All of this led to a different view of property and willingness to redistribute it as an outcome of conscious public policy. A massive reduction in levels of inequality resulted with the advent of social democratic movements across the world, building upon demands from the 19th Century for wider franchise and greater state support for the unemployed and the old. Accelerating the creation of social states with substantial public services and economic and industrial engagement by governments. The New Deal in the US, the National Health service are just two, albeit shining, examples of how the needs of the majority of the population started to be met.

In truth the first two parts of the book are building up to this point and the last three are an analysis of how the period of classist, social democratic politics after the end of World War 2 consciously addressed the issue of inequality and created a trente glorieuses where the living standards of millions in the west were increased beyond any historical precedent. It then analyses the period from 1980 when a new model of Hypercapitalism evolved through the twin processes of globalisation and communications technology innovations, and the new justificatory regime which supported this model. One dressed in notions of equality of opportunity, set in a context where the levels of wealth concentration are returning to levels last seen in the gilded age of the robber barons.

This is a political economy history book but focussed very much on the here and now and critically the ideas and ideologies which have created and sustain the world we live in. By setting these in a historical framework Picketty aims to show how what exists at the moment as the economic reality is contingent and can be contested, but more importantly can be changed. The book does not just analyse the world but aims to change it. Picketty sets out what can be done via progressive taxation of all sources of income and wealth to reduce unsustainable levels of inequality. He addresses the issues of tax avoidance and secrecy regimes; the problem of European unity; the beggar my neighbour race to the bottom of corporate taxation; inequality in educational opportunity and much more. The book does not lack ambition.

By bringing into the public consciousness the experiences of the past, where, for example, property rights were so sacrosanct when slavery was abolished it was the slave owners who were compensated, it provides depth  and shade to many contentious issues of the hear and now.

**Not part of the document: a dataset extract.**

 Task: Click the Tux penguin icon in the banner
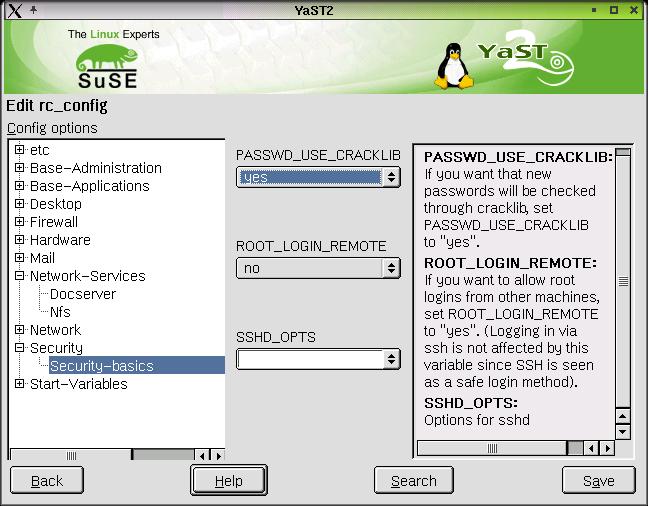coord(453,68)
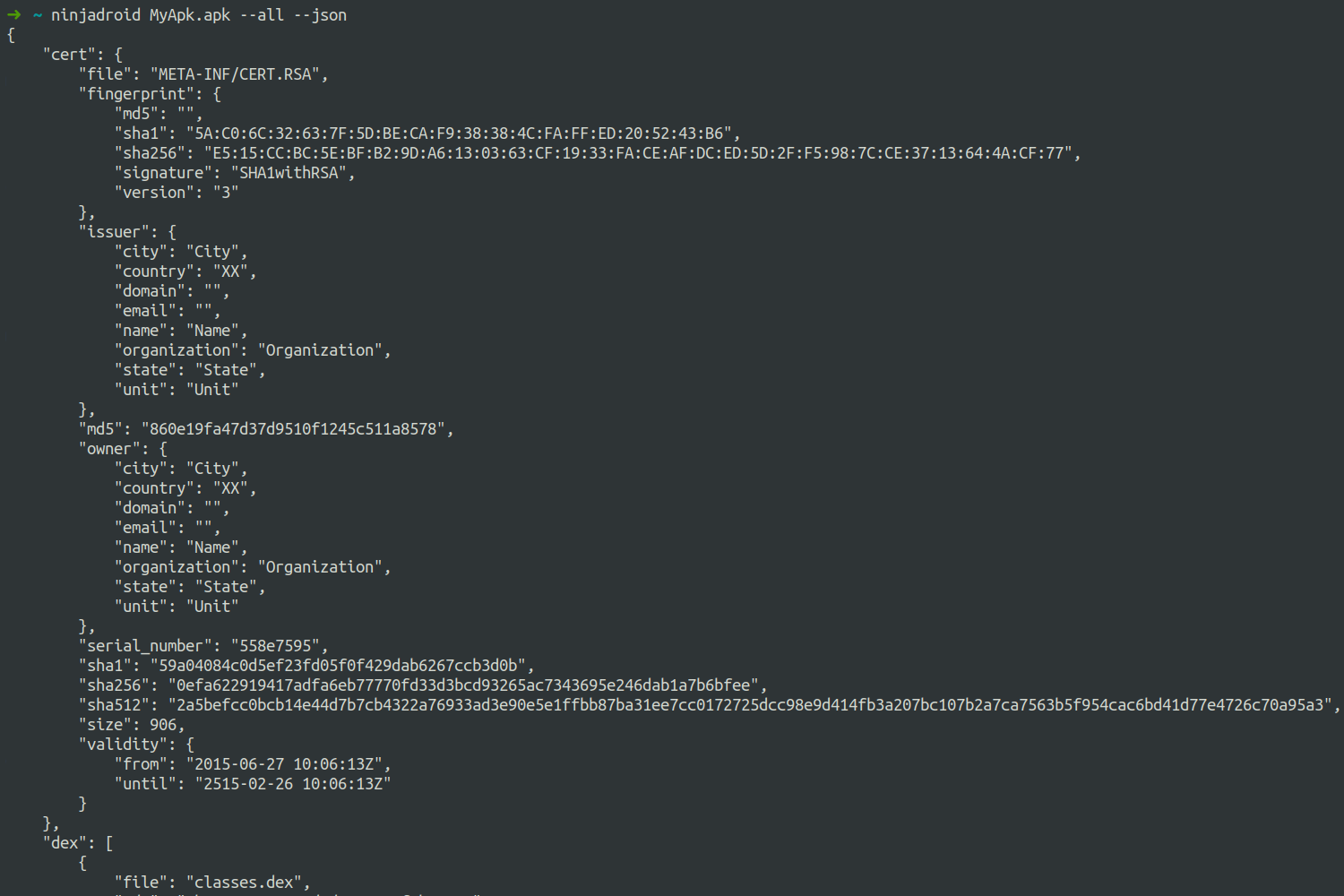Image resolution: width=1344 pixels, height=896 pixels.
Task: Click the md5 hash starting with 860e19
Action: pyautogui.click(x=293, y=429)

This book is very much a marathon but one where you are running through the pages of history brought to life in limid prose and substantial detail. Acres of statistical evidence are marshalled and reveal trends in the longue duree which impact now on the issues shaping national and international political debate. They are deftly handled by a writer at the top of his game. Dissecting ideologies and debates of the past and illustrating how they continue to be evoked in political debate. Like a marathon the work is daunting at the start but on completion there is a real sense of elation. I have every confidence there will be those who profoundly disagree with it and I am certain some of the arguments are contestable, however, as a catalyst for change it is unrivalled.

It would be fascinating to hear what Picketty has to say about the political economic implications of Covid-19 as I suspect they may provide a catalyst for much more profound change than anything we have seen to date.

It is said that those who fail to study history are condemned to repeat it. Picketty is doing his best to help us overcome this failure. Help him. 

“Capital and Ideology” Thomas Picketty. Belknap Harvard Press 2020.